“The old man in London” and his critics.
The Last Word
It seems to me that Dolgoff is shifting ground — he is not disputing most of the points I made, but is introducing red herrings and quibbling over terms.
1. When you make something up which isn’t true and which has no basis in fact, it seems to me that you are deliberately fabricating.
2. Dolgoff thinks Mehring’s interpretations are correct; I don’t. The point is that you can’t quote Mehring’s interpretations as evidence of what Marx thought, especially when Marx had published his own different views, which can easily be referred to. I don’t accept the idea that Mehring knew Marx’s mind better than Marx himself did.
Nowhere did I suggest that Mehring was “an opportunist”, or that he was not a revolutionary. I just think that he was wrong in this matter. Beyond that, I pointed out that Mehring’s so-called “authorized” biography was certainly not authorized by Marx. I find it fundamentally dishonest for Dolgoff to base so much of his argument on the views of the German SPD leadership group, including Mehring, when it is well known that they were greatly at odds with Marx over a number of important issues, including that of the state.
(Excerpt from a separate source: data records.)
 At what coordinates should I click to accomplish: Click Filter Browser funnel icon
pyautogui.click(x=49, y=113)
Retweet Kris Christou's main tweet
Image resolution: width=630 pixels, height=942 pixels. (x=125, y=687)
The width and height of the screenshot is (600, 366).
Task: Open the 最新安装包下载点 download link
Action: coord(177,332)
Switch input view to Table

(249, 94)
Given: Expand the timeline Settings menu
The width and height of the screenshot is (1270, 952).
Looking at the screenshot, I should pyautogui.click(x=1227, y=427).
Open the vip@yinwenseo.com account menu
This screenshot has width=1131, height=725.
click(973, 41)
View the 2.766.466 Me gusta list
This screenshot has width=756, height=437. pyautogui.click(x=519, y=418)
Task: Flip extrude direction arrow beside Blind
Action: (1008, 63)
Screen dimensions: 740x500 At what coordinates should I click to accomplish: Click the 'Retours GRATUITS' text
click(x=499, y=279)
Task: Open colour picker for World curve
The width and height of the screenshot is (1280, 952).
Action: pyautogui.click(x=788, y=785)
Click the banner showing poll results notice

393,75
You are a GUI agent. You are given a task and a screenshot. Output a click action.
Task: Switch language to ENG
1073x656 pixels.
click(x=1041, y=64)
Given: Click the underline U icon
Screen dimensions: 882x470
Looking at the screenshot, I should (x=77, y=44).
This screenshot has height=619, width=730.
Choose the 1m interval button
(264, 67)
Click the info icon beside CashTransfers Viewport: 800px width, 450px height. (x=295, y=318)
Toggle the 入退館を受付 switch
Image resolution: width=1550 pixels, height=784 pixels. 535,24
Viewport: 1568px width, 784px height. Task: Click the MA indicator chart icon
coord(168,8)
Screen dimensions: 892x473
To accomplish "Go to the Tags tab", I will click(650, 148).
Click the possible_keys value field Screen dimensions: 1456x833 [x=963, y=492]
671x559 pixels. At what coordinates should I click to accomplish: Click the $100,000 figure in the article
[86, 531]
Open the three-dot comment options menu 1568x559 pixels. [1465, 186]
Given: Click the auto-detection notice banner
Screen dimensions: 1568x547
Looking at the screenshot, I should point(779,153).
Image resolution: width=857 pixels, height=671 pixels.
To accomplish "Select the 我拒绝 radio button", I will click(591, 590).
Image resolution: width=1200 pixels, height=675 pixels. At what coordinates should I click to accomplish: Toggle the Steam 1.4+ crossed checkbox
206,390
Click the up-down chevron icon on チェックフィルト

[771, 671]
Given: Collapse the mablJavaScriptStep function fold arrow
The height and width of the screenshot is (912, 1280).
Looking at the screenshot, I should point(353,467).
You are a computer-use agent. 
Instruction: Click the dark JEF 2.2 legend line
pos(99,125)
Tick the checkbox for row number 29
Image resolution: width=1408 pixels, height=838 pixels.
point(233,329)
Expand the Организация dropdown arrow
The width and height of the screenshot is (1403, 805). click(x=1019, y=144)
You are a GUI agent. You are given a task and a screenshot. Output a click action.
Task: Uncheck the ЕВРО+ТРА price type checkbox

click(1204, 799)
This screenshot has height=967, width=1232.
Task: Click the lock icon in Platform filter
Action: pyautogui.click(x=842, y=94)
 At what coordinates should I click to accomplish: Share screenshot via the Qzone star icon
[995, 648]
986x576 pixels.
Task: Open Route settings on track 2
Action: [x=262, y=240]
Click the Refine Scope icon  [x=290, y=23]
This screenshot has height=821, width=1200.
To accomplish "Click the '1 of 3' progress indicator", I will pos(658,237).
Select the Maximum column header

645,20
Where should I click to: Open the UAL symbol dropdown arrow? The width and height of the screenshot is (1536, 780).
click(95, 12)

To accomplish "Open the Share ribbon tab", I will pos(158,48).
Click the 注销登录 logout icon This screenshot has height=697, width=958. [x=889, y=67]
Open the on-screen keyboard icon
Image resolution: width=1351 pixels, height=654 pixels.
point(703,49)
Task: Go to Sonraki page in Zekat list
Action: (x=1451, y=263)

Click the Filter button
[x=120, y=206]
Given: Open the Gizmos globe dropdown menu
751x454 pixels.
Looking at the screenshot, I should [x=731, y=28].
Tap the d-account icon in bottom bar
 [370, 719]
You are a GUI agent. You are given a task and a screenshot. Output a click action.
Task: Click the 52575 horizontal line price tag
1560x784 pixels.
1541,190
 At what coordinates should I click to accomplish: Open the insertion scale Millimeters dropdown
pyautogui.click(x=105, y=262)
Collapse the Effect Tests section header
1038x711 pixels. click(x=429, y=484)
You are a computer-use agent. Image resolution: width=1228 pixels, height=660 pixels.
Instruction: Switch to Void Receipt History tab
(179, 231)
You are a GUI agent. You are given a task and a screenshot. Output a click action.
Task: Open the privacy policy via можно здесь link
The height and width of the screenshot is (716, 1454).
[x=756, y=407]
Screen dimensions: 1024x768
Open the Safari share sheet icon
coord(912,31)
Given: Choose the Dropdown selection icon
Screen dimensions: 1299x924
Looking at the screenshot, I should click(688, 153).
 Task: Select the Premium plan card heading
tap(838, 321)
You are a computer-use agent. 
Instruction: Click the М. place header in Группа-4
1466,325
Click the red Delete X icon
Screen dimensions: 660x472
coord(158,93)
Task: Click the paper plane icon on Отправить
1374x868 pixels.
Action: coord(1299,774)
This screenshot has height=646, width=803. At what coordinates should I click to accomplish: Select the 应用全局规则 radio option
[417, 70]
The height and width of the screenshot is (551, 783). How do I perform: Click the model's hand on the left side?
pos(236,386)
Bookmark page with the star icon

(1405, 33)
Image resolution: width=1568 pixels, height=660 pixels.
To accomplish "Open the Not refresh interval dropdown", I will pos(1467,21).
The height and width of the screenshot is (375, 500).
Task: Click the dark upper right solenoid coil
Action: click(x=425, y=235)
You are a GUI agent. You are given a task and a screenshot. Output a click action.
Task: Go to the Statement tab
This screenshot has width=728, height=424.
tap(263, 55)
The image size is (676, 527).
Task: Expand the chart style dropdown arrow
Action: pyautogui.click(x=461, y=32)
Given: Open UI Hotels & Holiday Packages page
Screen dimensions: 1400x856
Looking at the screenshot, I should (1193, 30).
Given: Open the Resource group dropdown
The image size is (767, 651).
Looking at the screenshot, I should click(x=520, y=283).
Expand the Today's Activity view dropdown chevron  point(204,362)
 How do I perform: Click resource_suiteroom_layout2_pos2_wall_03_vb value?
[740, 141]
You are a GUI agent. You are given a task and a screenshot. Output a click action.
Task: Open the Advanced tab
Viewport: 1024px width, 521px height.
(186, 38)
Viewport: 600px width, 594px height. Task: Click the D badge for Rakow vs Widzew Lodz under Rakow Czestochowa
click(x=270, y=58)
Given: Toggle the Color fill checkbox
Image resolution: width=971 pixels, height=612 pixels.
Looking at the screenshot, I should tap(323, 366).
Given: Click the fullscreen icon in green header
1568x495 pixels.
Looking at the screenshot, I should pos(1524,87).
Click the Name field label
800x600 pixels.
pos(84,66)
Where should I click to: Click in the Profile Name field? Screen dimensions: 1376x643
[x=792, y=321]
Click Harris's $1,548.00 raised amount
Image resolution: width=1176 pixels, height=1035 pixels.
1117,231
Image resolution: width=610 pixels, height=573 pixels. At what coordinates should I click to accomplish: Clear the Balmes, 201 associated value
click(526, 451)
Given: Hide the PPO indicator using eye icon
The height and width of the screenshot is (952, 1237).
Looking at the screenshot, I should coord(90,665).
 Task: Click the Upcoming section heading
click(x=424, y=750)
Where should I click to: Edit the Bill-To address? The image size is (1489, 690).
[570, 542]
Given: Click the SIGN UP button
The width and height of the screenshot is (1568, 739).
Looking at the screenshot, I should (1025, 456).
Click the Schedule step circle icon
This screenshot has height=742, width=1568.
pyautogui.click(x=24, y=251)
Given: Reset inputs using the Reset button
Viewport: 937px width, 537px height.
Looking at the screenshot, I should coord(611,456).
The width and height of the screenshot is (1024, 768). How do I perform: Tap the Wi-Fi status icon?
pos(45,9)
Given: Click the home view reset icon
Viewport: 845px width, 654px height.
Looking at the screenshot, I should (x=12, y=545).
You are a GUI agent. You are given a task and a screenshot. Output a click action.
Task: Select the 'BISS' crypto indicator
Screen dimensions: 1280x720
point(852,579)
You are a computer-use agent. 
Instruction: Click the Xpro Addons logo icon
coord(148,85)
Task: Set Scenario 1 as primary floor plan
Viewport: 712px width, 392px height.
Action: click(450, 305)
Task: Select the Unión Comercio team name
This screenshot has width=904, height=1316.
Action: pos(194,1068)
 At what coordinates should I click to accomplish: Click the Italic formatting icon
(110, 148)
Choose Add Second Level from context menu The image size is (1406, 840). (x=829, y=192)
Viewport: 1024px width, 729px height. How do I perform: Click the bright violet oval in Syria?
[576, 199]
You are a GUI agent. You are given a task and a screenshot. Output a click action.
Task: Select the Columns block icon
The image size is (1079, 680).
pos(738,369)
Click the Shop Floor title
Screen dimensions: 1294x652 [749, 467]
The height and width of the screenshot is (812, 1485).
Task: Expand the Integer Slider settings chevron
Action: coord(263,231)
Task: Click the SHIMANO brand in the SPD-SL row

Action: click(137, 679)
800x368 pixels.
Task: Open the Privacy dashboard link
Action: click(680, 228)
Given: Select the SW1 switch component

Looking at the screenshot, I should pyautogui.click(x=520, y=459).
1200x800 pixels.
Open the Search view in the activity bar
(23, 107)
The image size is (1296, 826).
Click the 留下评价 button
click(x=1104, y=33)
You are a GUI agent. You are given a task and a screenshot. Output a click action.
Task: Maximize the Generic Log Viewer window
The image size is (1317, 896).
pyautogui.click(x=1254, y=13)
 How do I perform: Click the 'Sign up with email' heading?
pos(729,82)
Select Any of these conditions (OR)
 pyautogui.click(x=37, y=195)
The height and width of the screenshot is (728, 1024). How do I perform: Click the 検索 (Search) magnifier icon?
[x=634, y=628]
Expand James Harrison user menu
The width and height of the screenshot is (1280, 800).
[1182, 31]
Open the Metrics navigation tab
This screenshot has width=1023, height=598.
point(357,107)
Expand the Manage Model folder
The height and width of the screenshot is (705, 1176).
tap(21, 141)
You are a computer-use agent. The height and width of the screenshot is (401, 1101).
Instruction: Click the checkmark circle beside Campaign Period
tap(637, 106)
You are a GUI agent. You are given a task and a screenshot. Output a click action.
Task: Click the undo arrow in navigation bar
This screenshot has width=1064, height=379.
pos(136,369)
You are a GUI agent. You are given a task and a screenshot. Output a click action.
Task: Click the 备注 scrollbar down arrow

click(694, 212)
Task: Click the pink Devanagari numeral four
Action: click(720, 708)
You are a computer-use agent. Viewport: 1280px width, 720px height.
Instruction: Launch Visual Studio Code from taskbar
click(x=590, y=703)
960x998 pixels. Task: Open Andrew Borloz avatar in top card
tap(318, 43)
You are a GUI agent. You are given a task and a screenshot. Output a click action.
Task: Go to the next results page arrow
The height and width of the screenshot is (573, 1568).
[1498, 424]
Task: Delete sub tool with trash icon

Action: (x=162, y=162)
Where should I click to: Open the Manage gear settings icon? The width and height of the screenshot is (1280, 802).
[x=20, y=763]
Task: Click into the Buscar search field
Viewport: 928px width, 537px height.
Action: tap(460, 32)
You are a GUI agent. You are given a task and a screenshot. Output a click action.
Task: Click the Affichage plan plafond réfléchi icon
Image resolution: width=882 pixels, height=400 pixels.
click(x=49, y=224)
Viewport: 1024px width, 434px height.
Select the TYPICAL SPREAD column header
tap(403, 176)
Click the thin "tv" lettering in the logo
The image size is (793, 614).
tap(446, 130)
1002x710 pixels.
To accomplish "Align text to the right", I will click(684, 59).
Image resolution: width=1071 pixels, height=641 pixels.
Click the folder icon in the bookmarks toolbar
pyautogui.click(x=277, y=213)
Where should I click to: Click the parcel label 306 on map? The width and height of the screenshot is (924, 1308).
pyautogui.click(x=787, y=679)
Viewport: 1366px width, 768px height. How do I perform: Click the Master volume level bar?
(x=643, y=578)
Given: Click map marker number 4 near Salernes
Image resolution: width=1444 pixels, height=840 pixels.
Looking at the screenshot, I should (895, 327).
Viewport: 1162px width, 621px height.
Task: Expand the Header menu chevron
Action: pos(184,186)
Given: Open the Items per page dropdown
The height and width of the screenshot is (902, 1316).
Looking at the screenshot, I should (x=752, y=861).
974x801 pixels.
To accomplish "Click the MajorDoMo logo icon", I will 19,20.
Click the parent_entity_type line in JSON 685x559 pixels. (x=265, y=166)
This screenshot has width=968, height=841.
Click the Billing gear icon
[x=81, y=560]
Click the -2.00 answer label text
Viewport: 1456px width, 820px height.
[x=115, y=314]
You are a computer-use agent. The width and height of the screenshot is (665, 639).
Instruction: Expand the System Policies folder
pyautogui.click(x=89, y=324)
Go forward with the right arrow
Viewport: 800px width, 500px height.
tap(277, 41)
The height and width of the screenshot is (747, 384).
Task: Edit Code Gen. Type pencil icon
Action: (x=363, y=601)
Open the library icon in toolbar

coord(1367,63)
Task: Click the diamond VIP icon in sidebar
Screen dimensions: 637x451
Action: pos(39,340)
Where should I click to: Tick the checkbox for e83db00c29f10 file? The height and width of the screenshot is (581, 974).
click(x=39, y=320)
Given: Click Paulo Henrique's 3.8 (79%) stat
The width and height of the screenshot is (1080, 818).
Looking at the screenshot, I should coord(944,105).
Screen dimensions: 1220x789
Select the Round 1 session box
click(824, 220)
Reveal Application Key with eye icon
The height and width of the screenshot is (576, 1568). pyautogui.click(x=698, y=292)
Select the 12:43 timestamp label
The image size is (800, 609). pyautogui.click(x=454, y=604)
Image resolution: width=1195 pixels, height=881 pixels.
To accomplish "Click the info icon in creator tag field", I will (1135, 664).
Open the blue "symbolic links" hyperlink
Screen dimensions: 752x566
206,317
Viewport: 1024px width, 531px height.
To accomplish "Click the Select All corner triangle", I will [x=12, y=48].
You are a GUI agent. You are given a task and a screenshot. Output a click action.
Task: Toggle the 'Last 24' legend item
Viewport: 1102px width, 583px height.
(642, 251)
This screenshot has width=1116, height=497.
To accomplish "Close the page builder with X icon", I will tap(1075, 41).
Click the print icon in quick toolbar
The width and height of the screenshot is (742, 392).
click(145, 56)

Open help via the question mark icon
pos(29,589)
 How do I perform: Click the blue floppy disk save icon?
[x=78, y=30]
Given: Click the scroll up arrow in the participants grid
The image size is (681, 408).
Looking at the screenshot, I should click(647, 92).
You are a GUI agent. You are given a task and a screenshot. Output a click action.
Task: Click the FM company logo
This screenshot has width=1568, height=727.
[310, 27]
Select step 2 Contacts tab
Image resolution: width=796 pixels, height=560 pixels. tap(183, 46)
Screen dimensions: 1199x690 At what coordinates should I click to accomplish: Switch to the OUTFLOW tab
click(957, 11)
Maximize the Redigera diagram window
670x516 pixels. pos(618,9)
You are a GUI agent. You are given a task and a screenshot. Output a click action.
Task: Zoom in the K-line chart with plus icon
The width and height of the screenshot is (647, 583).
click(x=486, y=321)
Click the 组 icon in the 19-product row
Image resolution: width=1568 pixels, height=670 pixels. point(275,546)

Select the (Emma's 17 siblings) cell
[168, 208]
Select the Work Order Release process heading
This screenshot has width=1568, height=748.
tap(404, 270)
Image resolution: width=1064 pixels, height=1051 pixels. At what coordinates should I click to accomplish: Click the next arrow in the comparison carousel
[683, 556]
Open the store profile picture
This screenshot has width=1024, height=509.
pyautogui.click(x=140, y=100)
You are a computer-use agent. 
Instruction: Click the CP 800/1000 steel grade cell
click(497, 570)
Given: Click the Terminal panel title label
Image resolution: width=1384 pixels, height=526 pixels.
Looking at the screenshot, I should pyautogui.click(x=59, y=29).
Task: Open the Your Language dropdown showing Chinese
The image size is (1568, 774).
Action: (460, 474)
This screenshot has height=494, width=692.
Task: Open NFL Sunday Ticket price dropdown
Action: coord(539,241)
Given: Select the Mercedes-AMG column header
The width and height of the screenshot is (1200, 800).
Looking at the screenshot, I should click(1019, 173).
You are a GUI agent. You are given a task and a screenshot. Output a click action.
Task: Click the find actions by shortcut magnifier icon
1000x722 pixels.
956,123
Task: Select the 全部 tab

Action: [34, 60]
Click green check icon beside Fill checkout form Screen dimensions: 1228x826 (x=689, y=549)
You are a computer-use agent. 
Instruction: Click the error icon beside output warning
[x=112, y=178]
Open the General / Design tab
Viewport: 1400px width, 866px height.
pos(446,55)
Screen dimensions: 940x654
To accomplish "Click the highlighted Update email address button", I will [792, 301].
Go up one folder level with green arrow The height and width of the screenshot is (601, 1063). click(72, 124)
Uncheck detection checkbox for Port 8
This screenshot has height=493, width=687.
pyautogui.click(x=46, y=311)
They are on record as believing that “the old man in London” was out of touch in his insistence on the revolutionary abolition of the state.
And further on Mehring, Marx himself is on record as having been quite critical of Mehring in particular. He called his future “authorized” biographer a “liar” and a “reptile”. Hardly a recommendation.
3. The point bears repeating: it is perfectly consistent to say that a historical relationship, such as slavery or capitalism, was a progressive phase in the evolution of society, and to still be opposed to it. This was Marx’s position — I think quite correctly — and only a non-Marxist moralist would see this as an “endorsement” rather than as part of what it is: an analysis.
4 & 5: “This entire Jewish world, which forms a single profiteering sect ...a single gluttonous parasite, closely and intimately united not only across national borders but across all differences of political opinion...” This sounds rather like a conspiracy to me. The point, however, is not the word “conspiracy” but the fact that Bakunin attributed common goals, interests, and ideas, to Marx, Bismarck, and Rothschild.
6. Dolgoff does not seem to grasp the vast difference between what people say and what they do, between their intentions and the way their intentions work out in practice. It is not a question of whether Bakunin intended to head a secret dictatorship (althought he certainly did advocate one) but whether his conspiratorial, centralized structures would have resulted in one regardless of his intentions one way or the other. This was the point of my reference to Stalin: certainly not to compare him to Bakunin, as Bruce Allen seems to think, but to show that Bakunin's injunction against holding public office is meaningless, since even Stalin held no public office. The movement has no need of self-appointed or any other kind of saviours, not even well-intentioned anarchist ones.